START INFORMATION SUPPLIED
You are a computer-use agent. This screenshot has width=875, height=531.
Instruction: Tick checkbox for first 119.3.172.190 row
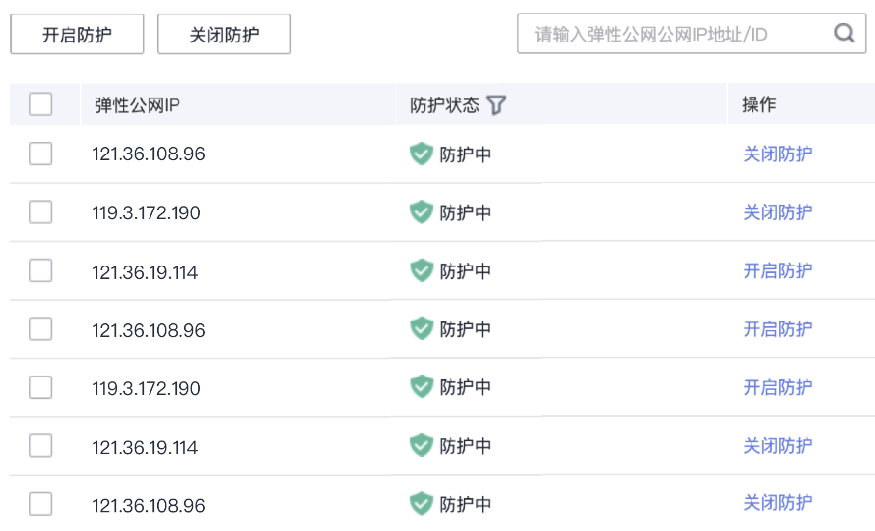41,212
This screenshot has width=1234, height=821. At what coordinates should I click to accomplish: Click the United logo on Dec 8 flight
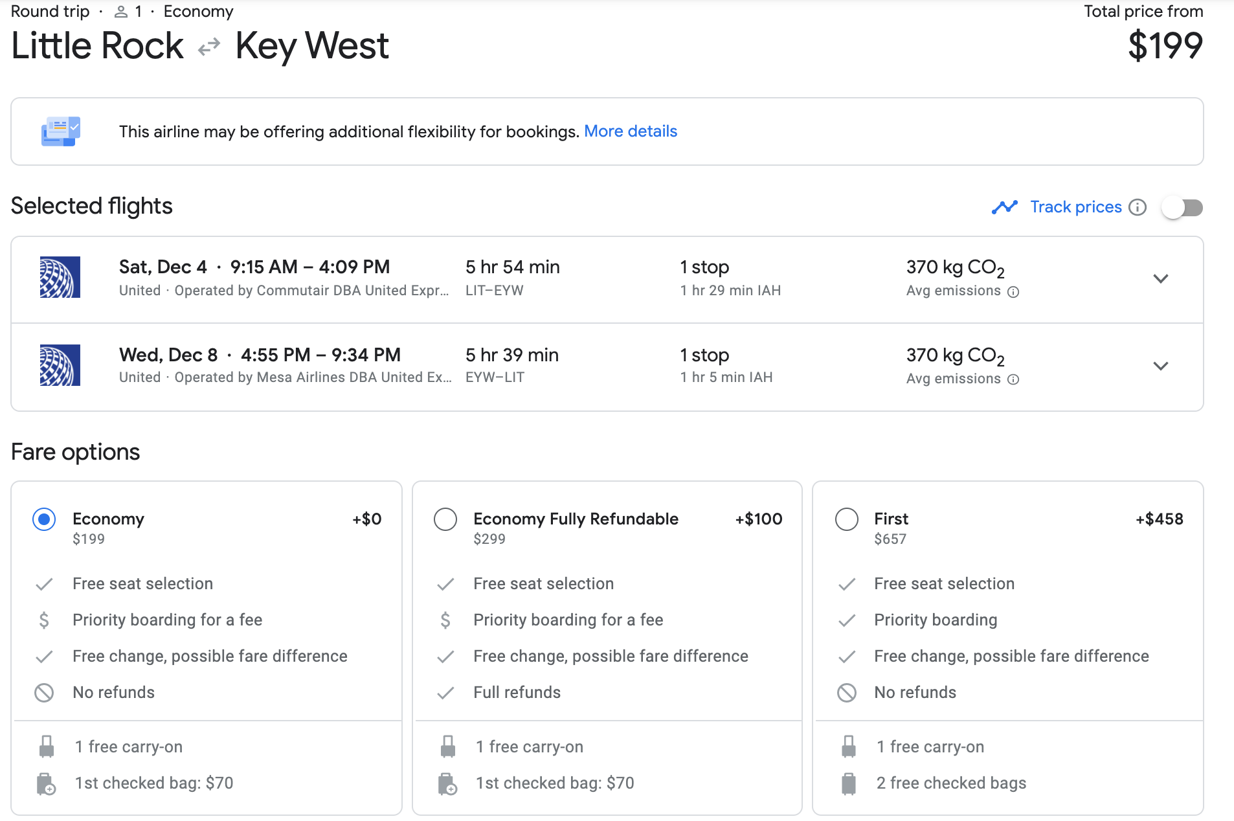tap(60, 365)
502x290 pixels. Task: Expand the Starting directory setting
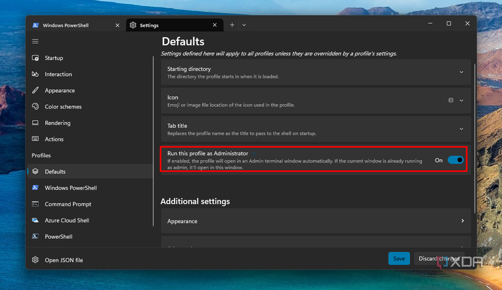[461, 72]
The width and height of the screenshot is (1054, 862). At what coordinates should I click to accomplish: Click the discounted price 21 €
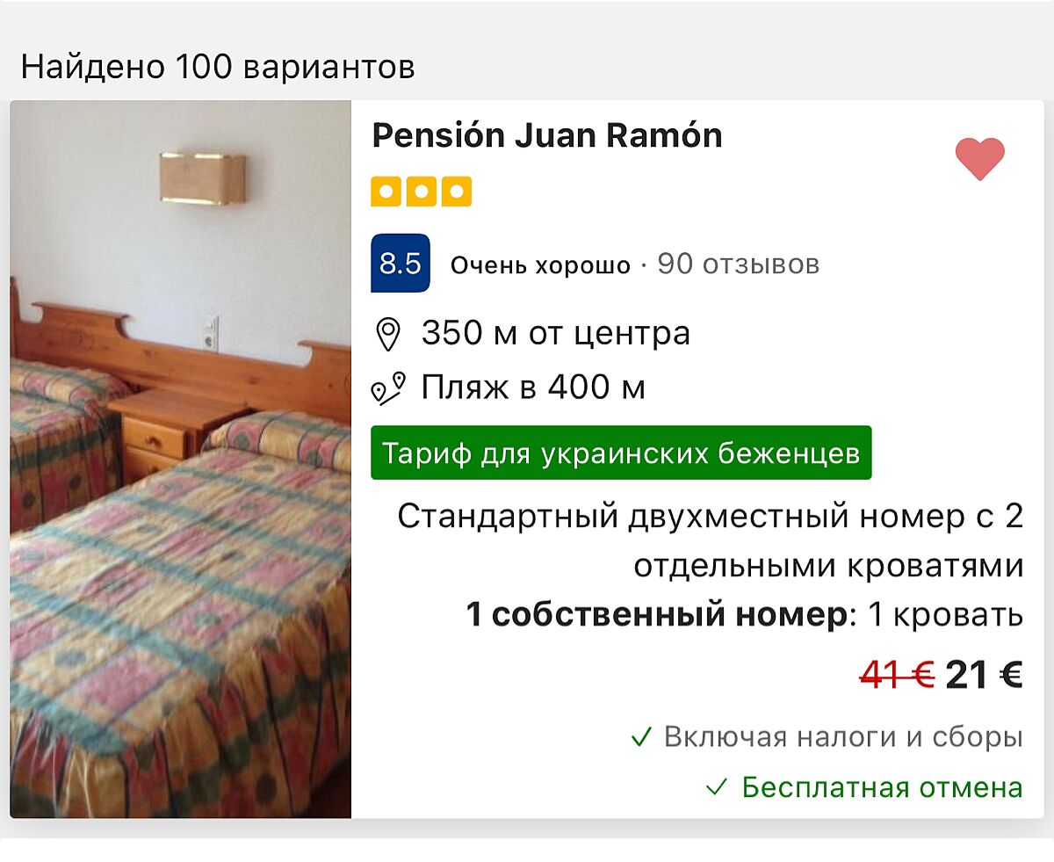pyautogui.click(x=984, y=675)
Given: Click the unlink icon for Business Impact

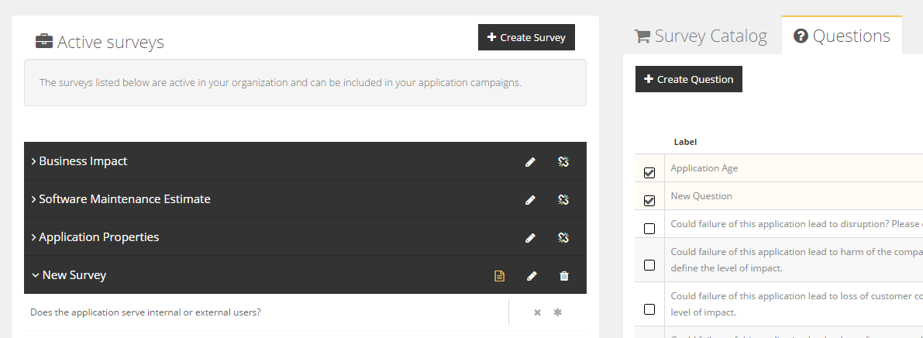Looking at the screenshot, I should pyautogui.click(x=563, y=162).
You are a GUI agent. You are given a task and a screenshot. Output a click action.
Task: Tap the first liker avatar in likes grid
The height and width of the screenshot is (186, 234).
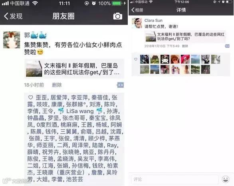[x=145, y=59]
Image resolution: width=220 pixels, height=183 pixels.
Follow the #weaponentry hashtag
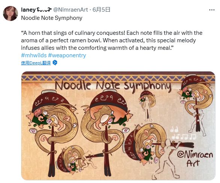pos(67,55)
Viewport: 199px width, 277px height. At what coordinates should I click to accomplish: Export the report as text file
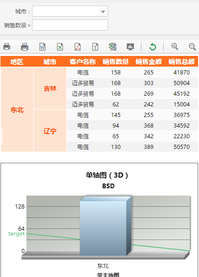(95, 47)
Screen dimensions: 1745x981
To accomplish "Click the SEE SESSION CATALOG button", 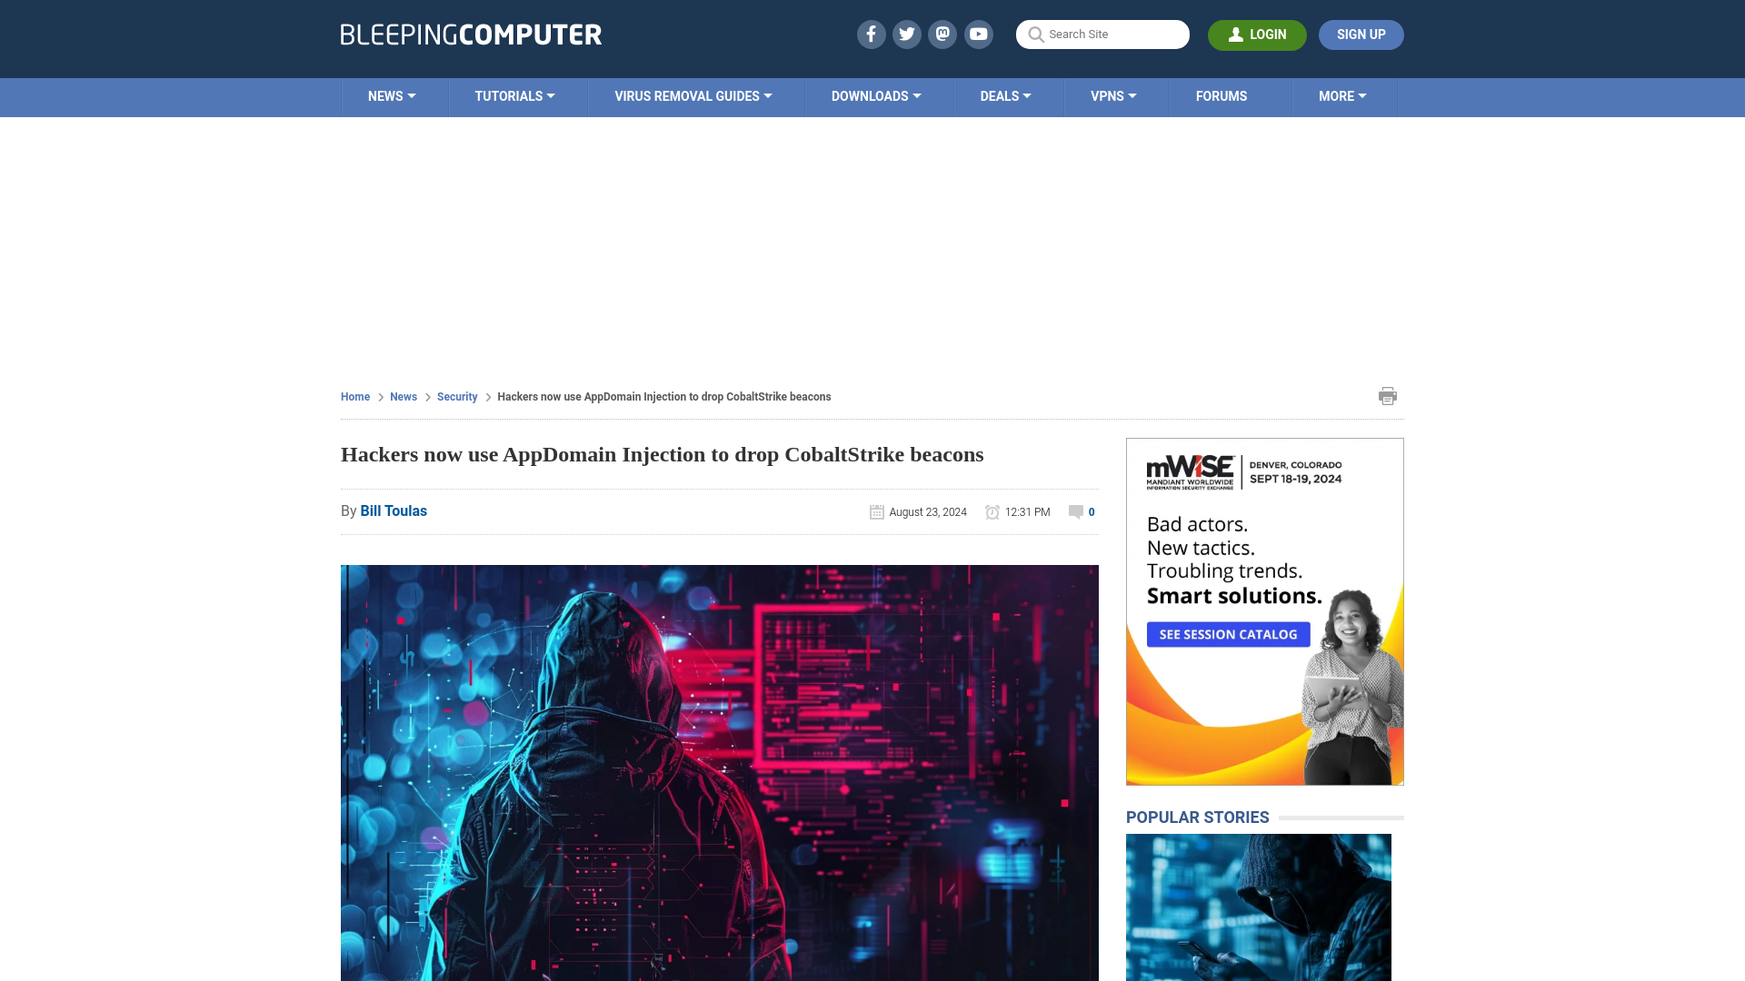I will click(x=1227, y=634).

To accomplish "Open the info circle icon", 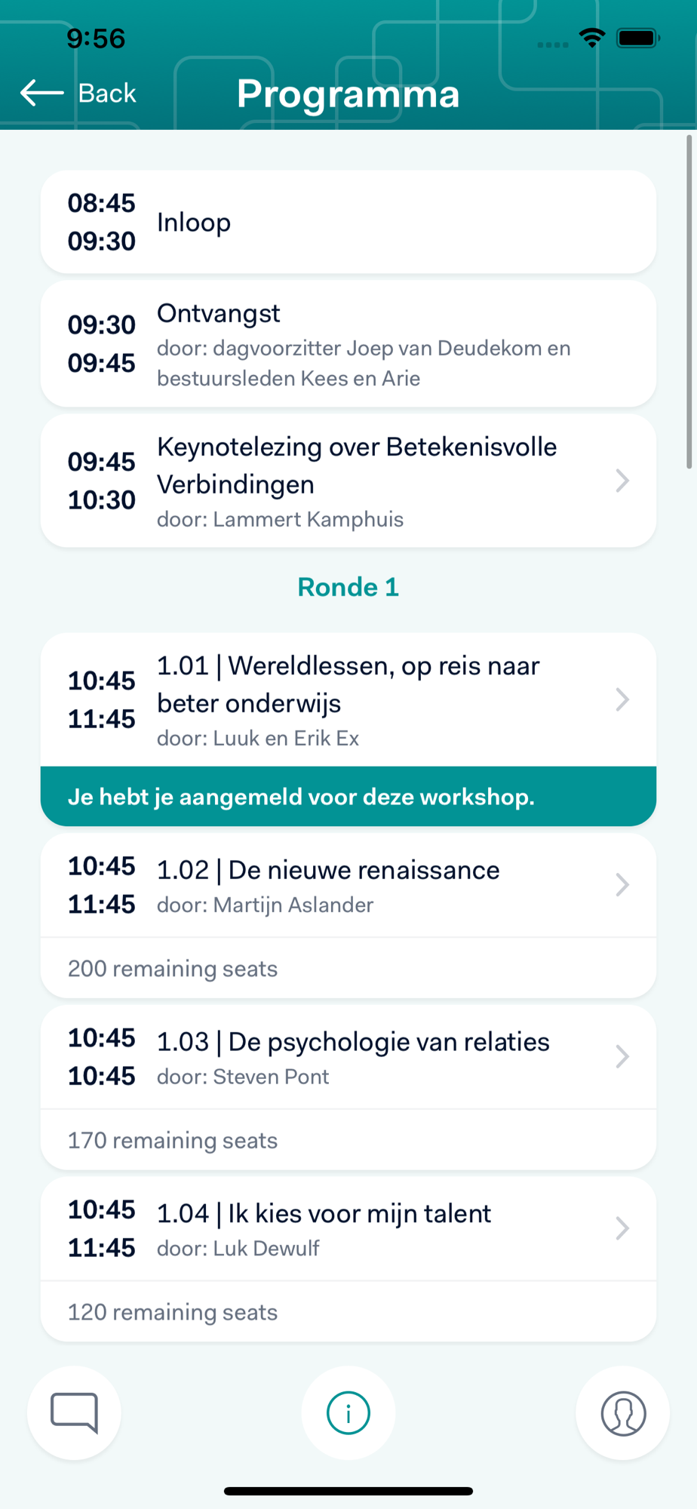I will pyautogui.click(x=349, y=1412).
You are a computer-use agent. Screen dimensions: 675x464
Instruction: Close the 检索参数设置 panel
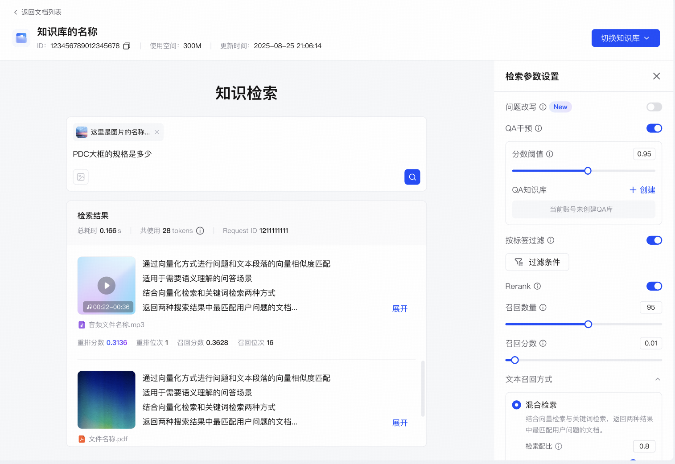656,76
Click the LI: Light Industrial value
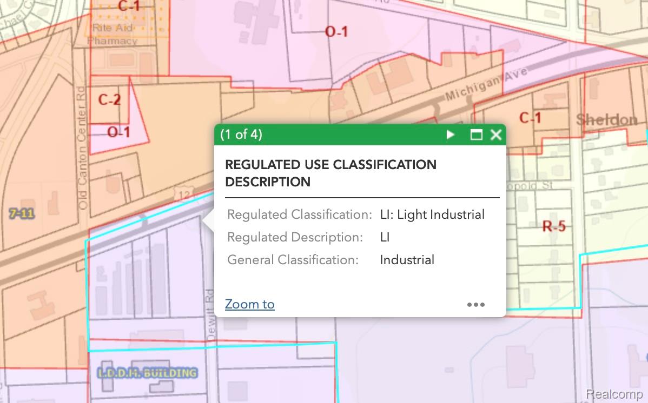Image resolution: width=648 pixels, height=403 pixels. [432, 214]
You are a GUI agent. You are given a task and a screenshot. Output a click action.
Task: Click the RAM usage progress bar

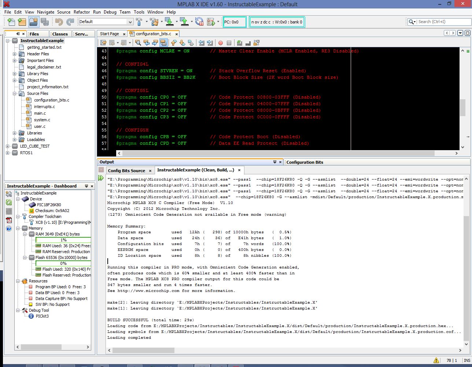click(63, 240)
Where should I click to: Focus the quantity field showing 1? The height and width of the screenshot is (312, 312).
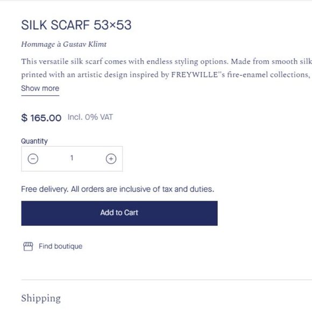[x=72, y=159]
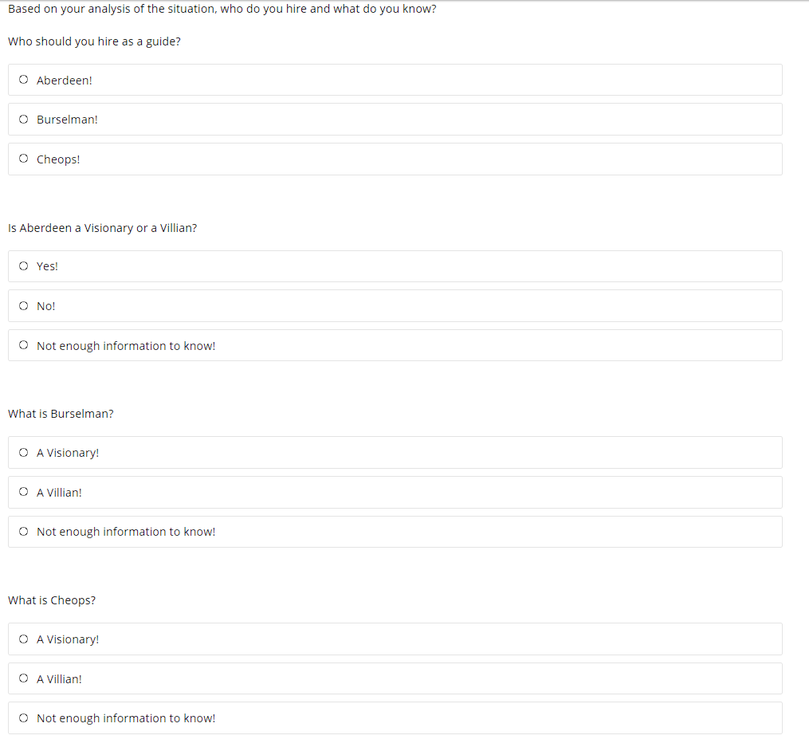
Task: Click the What is Cheops question heading
Action: pos(52,600)
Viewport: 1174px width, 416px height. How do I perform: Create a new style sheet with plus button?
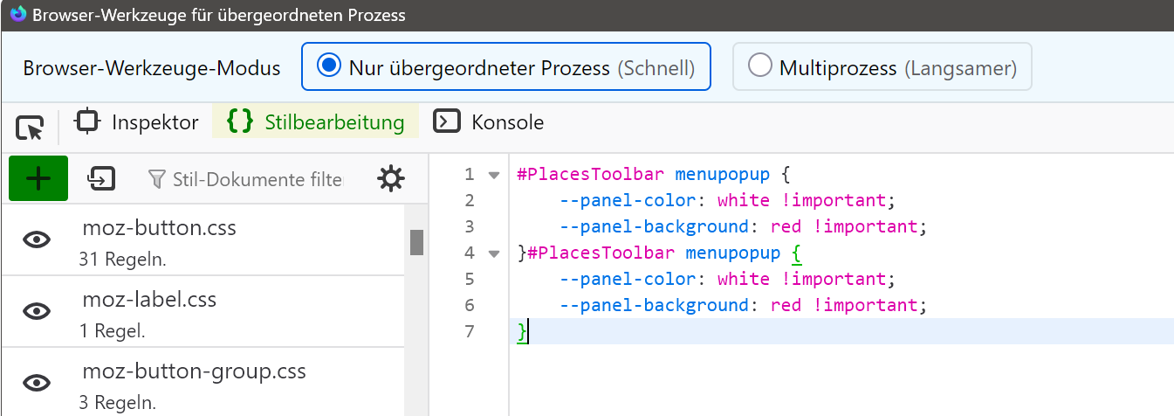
END INFORMATION SUPPLIED
# WORK TO COMPLETE
Return only the number of lines above that include "agent".

# SOLUTION FOR THIS EXERCISE
4